A perfect storm has been brewing over the years in favor of Bulleit Bourbon's new Barrel Strength. Unlike most whiskeys that are mixed with additional water prior to bottling a barrel strength whiskey is bottled directly from the cask. Bulleit Bourbon is considered to be one of the best bourbons on the market for less than 30 bucks a bottle but the introduction of the Barrel Street version will push them in the premium $50 price range. There are three main drivers forming a perfect storm that may make this successful;
- A return to authenticity
- The rebirth of cocktails
- The flavored whiskey rebellion
Firstly, over the last two decades cigar and whiskey aficionados have been flooded with information (blogs/vlogs, magazines, television) which has formed an educated mass of passionate patrons. They have an intimate understanding of premium ingredients, how barrels influence the flavor profile, and the difference between chill and non-chill filtered drams. They demand authentic products because they know the value of quality. A barrel strength whiskey is about as authentic as it gets because there is no meddling with the final product. You are free to taste how the grain, barrel, and nature have crafted the whiskey with only the guidance of human hands.

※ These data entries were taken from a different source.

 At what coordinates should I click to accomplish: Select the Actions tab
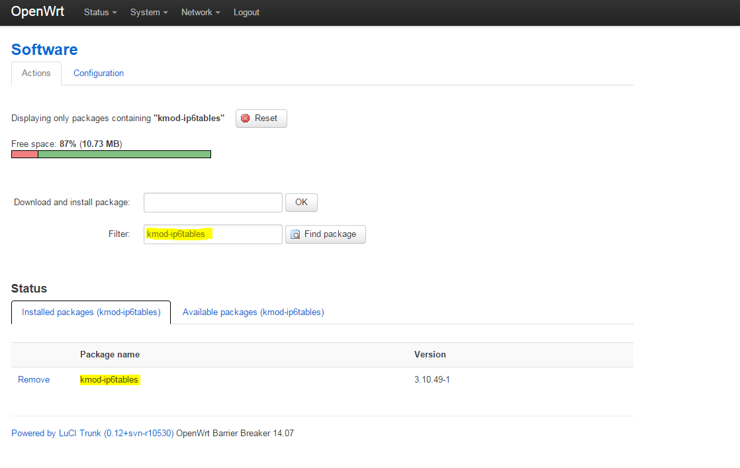(36, 73)
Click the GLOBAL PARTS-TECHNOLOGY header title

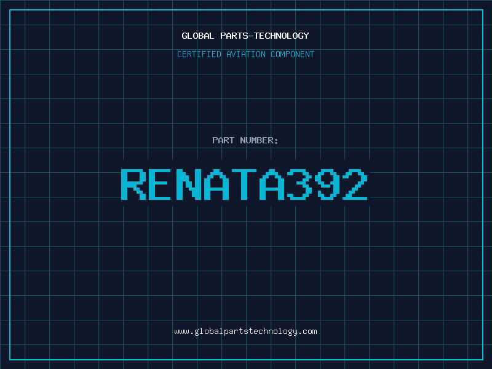tap(245, 36)
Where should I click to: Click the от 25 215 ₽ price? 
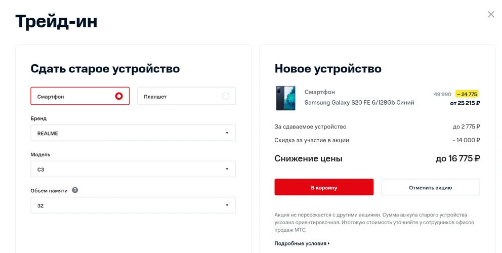point(465,103)
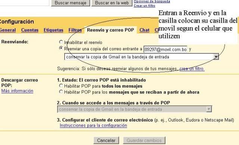This screenshot has width=239, height=145.
Task: Open the 'Más información' link
Action: tap(17, 91)
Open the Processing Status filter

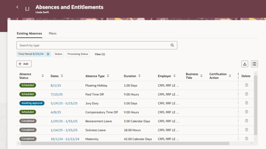78,54
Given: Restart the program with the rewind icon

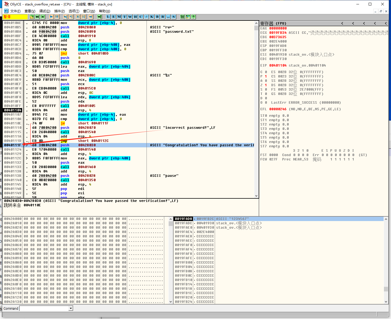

Secondly, bartenders, along with chefs, have returned to terroir and how it influences flavor. This has changed the landscape of cocktails to the point that celebrity mixologists are licensing patented recipes. In addition, patrons recognize the huge difference between a Mojito made from a premixed bottle and a Mojito mixed with fresh mint, fresh lime juice, sugarcane, premium rum, and shaved ice from distilled water. The same is true for an Old Fashioned or a Manhattan. Without bold flavors cocktails lose the synergy of individual parts in a mix of blandness. This bodes well for bold barrel strength whiskey which is essentially concentrated because its straight from the barrel.
Lastly, the whiskey industry has been invaded by flavored whiskey (the same thing has happened to cigars) forcing more distilleries to meet demand. Bulleit is a brand known for its it quality and it genuineness; therefore, it cannot grow market-share with a blueberry offering. Instead they choose to listen to their base and sacrifice above average returns for brand loyalty which is a good move in the long term as aficionados rebel against flavored whiskey.
The release has been rumored throughout the world of whiskey bloggers for months, ever since a label was approved by federal authorities.
But only a few have actually tasted it. Among those who have: the judges at the San Francisco World Spirits Competition who in March awarded the new Bulleit a gold medal. The regular Bulleit was awarded a double gold.
With a deeper color, as would be expected from an unwatered-down version, Bulleit Bourbon Barrel Strength delivers more intense notes of butterscotch, fruit and pears, and oak than the orange-label 90-proof version.
Doug Kragel, master of whiskey for Diageo’s North American whiskey portfolio, said that the flavor reflects the high-rye mashbill.
“Barrel strength just accentuates that even more,” Kragel said. “You smell a lot of the barrel wood coming out in the caramel-butterscotch notes. That fruity note … comes from the rye itself. It’s really interesting to see and taste this now in this strength. There are so many people who are asking for it. And high-proof whiskey has become so popular right now.”